Pi-hole Docker Install


I'm a big fan of Docker and run a small stack of containers on the proverbial server under the stairs for some personal projects at home. I recently installed a Pi-hole container closely following the docker-compose.yml configuration recommendations.

version: '3'
services:
  pihole:
    container_name: pihole
    image: pihole/pihole:latest
    ports:
      - 53:53/tcp
      - 53:53/udp
      - 67:67/udp
      - 80:80/tcp
      - 443:443/tcp
    environment:
      TZ: Europe/Dublin
      WEBPASSWORD: my_secret_password
      VIRTUAL_HOST: pi.hole
    volumes:
       - './volumes/pihole/etc-pihole/:/etc/pihole/'
       - './volumes/pihole/etc-dnsmasq.d/:/etc/dnsmasq.d/'
    dns:
      - 127.0.0.1
      - 1.1.1.1
    # Recommended but not required (DHCP needs NET_ADMIN)
    # https://github.com/pi-hole/docker-pi-hole#note-on-capabilities
    cap_add:
      - NET_ADMIN
    restart: unless-stopped


A common problem encountered when starting the container is to get binding errors for ports 53 and 67. This is due to the Pi-hole container trying to use DNS and DHCP ports that conflict with the docker host server.

ERROR: for pihole  Cannot start service pihole: driver failed programming external connectivity on endpoint pihole (7857e8772bc195543e50602a8033bfc): Error starting userland proxy: listen udp 0.0.0.0:67: bind: address already in use


To determine the service on the host server using these ports I ran netstat command on the Docker server.

$ sudo netstat -tulpn

  Active Internet connections (only servers)
  Proto Recv-Q Send-Q Local Address    Foreign Address    State    PID/Program name
  tcp        0      0 0.0.0.0:53       0.0.0.0:*          LISTEN   14337/dnsmasq
  ...
  udp        0      0 0.0.0.0:53       0.0.0.0:*                   14337/dnsmasq
  udp        0      0 0.0.0.0:67       0.0.0.0:*                   14337/dnsmasq
  ...


The above output shows that the Docker server is running a dnsmasq DNS service.

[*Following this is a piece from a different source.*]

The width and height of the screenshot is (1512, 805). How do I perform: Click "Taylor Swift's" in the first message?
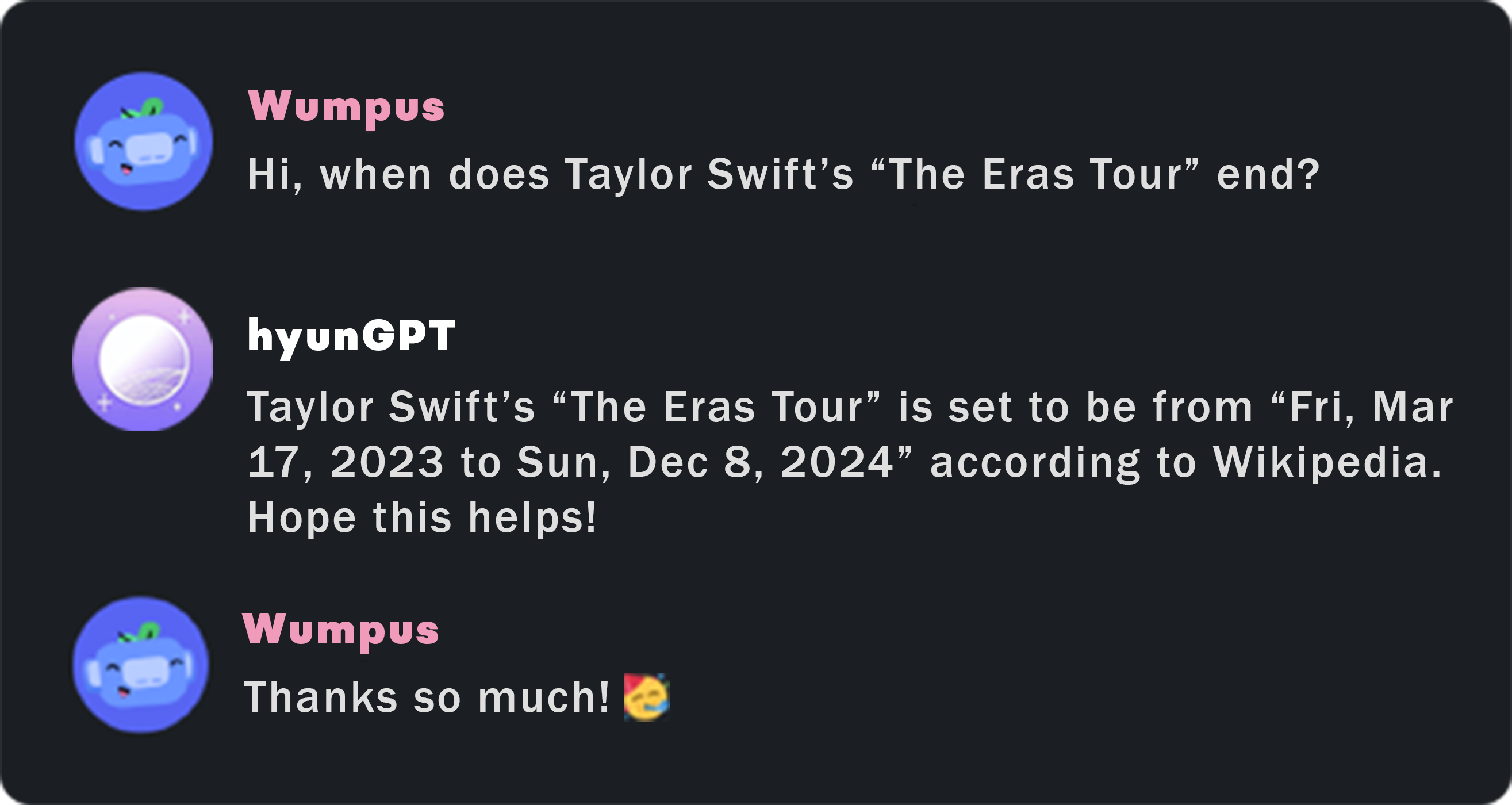pos(709,175)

Stopping and disabling this service on the host should allow the Pi-hole container to start.

$ systemctl stop dnsmasq
$ systemctl disable dnsmasq


Finally update the DNS server settings on your devices to use Pi-hole (this will typically be the IP address of your Docker server).

After running Pi-hole for a number of days it is interesting to see how chatty some devices on my home network are. The biggest surprise so far is my Samsung Smart TV insists on calling home to cdn.samsungcloudsolution.com every 30 sec. If I blacklist the url on Pi-hole then TV apps like Netflix wont start.